Source material =
◇ ◇ ◇ ◇ ◇ ◇ ◇

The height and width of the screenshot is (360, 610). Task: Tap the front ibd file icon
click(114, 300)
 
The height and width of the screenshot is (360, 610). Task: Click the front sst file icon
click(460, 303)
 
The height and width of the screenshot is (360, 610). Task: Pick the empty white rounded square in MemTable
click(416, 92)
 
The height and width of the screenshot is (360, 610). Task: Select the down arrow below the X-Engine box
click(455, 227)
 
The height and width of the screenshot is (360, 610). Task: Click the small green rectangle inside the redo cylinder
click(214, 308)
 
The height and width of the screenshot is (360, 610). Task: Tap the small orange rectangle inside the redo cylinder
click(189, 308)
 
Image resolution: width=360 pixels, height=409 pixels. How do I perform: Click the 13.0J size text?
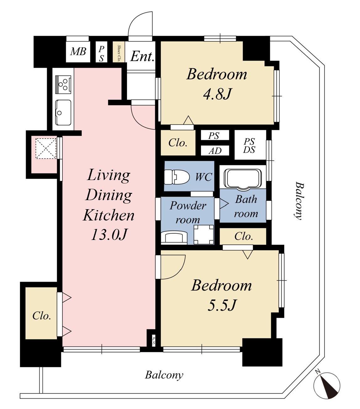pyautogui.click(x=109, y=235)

◇ ◇ ◇ ◇ ◇ ◇ ◇

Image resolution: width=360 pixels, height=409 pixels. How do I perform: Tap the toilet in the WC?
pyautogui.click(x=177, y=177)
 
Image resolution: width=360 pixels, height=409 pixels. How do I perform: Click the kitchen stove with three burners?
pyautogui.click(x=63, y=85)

◇ ◇ ◇ ◇ ◇ ◇ ◇

Can you rewrite only the records from the line containing "toilet in the WC?" through the line containing "pyautogui.click(x=63, y=85)", requests included, shifting every coordinate in the answers up by 84?

Reply =
Image resolution: width=360 pixels, height=409 pixels. How do I perform: Tap the toilet in the WC?
pyautogui.click(x=261, y=261)
 
Image resolution: width=360 pixels, height=409 pixels. How do I perform: Click the kitchen stove with three burners?
pyautogui.click(x=147, y=169)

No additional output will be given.